La cache che vive nella memoria
Quasi un quinto delle immagini di contatore che questo servizio disegna non cambia più nulla. Uno script di tracciamento del mouse della generazione precedente ricarica l'immagine a ogni movimento, e da quando quelle richieste non incrementano più niente, due di fila producono la stessa immagine, byte per byte.
Un candidato ovvio per una cache. Le decisioni interessanti erano dove metterla e su cosa far vertere la chiave.
Non sul disco
Questo gira su un Raspberry Pi, e il disco è una scheda SD. Metterci in cache le immagini disegnate avrebbe significato circa 70 MB di scrittura al giorno, in cambio di un risparmio misurato di 1,6 minuti di CPU al giorno.
È un cattivo scambio. Le schede SD muoiono di scrittura, e ciò che si compra è un errore di arrotondamento su una macchina che non è limitata dalla CPU. La cache vive perciò in /dev/shm, cioè tmpfs, cioè RAM. Misurato lì: 0,027 ms per leggere, 0,036 ms per scrivere, 1,9 GB liberi.

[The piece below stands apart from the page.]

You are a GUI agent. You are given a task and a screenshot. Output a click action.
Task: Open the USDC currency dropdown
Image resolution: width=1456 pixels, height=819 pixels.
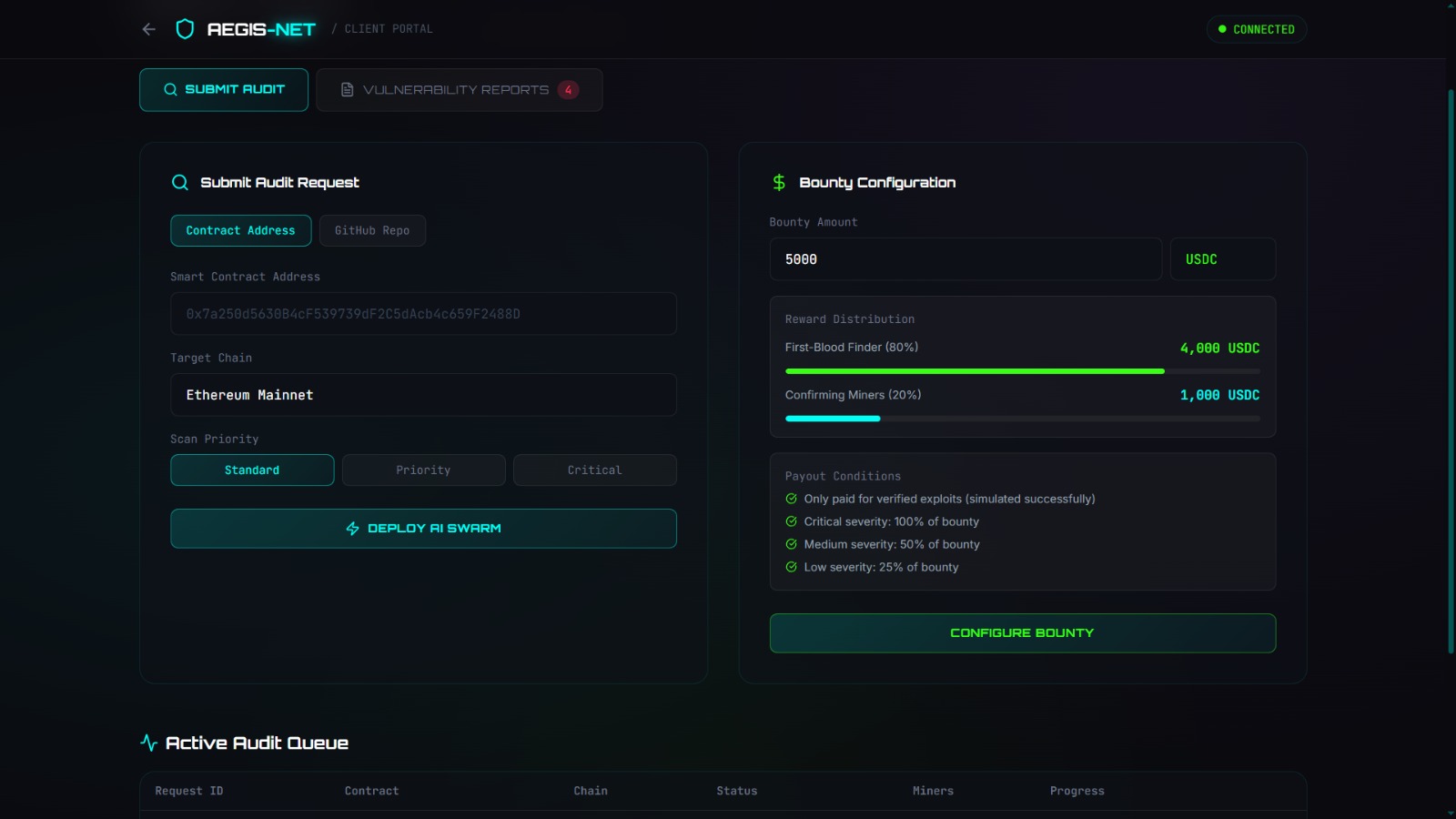point(1222,259)
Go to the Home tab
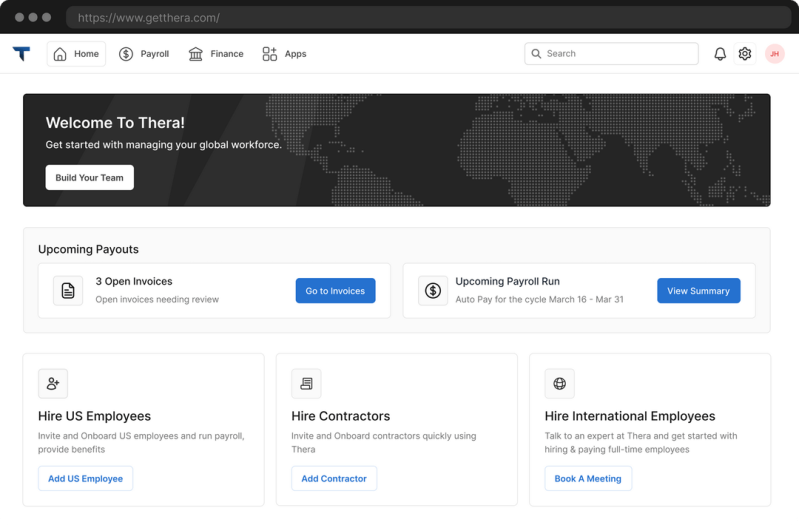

Tutto sparisce al riavvio. Per una cache non è una perdita, è il caso normale.
Sullo stesso Pi gira Redis. Non è stato usato, per un motivo che con la tecnica non c'entra: appartiene a un'altra applicazione ed è protetto da password per essa. Condividere un'istanza legherebbe due servizi senza rapporto, così che una brutta giornata dell'uno diventi una brutta giornata dell'altro.

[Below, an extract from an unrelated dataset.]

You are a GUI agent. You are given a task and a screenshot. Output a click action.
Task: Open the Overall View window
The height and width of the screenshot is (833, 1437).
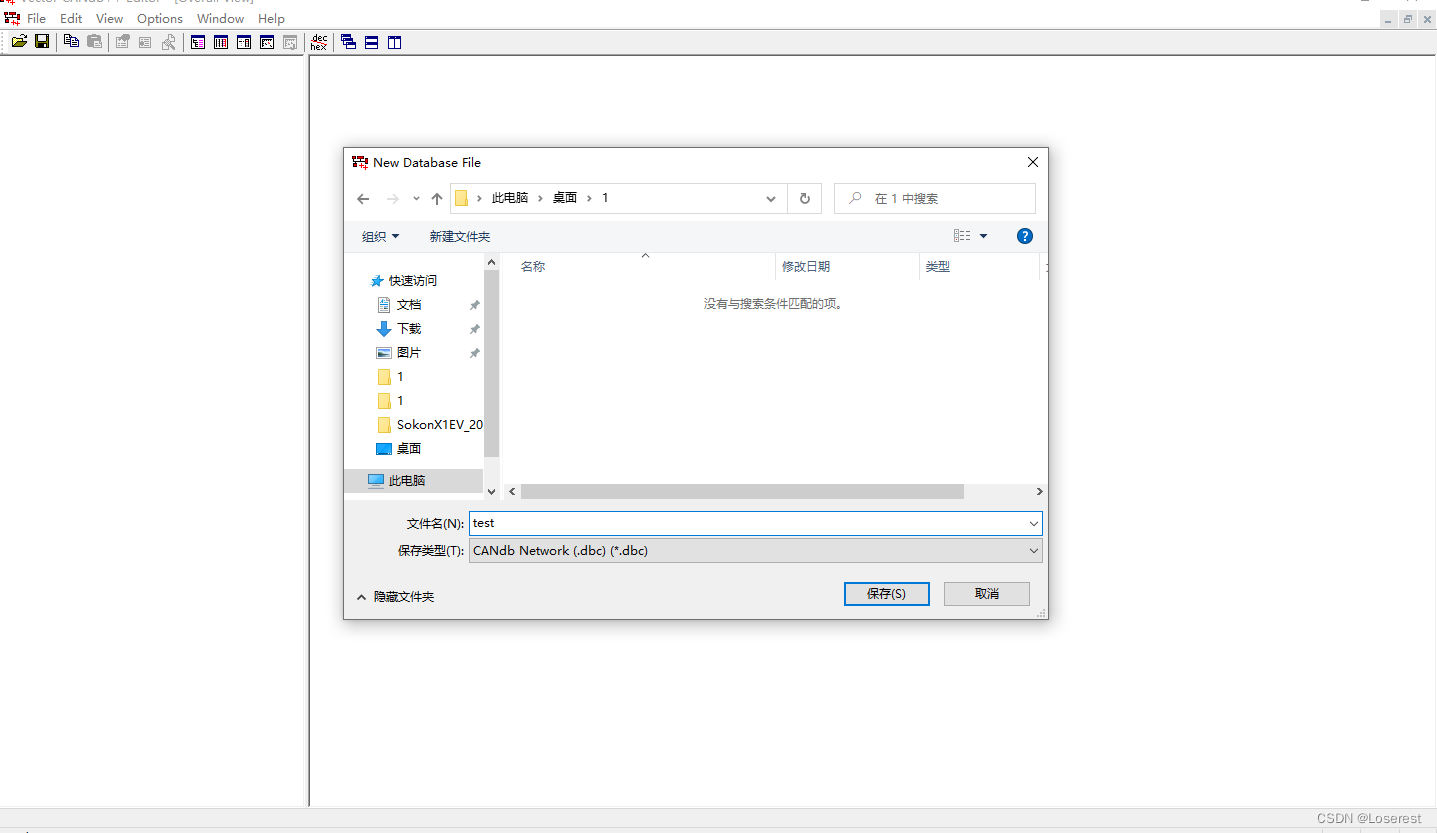click(197, 41)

La chiave contiene i numeri
La chiave di cache abituale è un'identità più una scadenza, e la scadenza è una scommessa: negli ultimi cinque minuti non è cambiato nulla di importante. In un contatore, ciò che cambia è esattamente ciò che viene mostrato.
I valori mostrati finiscono quindi dentro la chiave. Se un numero cambia, è un'altra chiave, e l'immagine viene ridisegnata. La scommessa sparisce invece di essere fatta con cura. Ogni visita contata incrementa almeno il totale di sempre, quindi nessuna visita contata può ricevere un'immagine scaduta. La scadenza che resta è solo un limite superiore per i valori che non stanno nella chiave — le cifre settimanali, mensili e annuali.
Cosa andava verificato prima
Una cache è sicura solo se ciò che conserva è funzione della sua chiave. Questa è un'affermazione su ogni singolo design, ed è stata verificata invece che presunta:
- nessun design usa
rand(),mt_rand(),shuffle()ouniqid() - nessun design legge l'orologio più finemente che a ore
- i parametri di tracciamento del vecchio script non vengono letti da nessuna parte nell'albero
Quest'ultimo punto ha prodotto il più bel fallimento dell'intero esercizio. Finché quei parametri facevano parte della chiave, ogni richiesta portava coordinate del mouse leggermente diverse, quindi ogni chiave era irripetibile. La cache ha funzionato per un giorno intero e ha registrato 13 successi. Funzionava perfettamente e non faceva nulla, che è il tipo di guasto più difficile da notare.
E se qui qualcosa fallisce — cartella illeggibile, disco pieno, voce corrotta — l'immagine viene disegnata nel modo normale. Una cache non deve mai essere il motivo per cui un contatore non compare.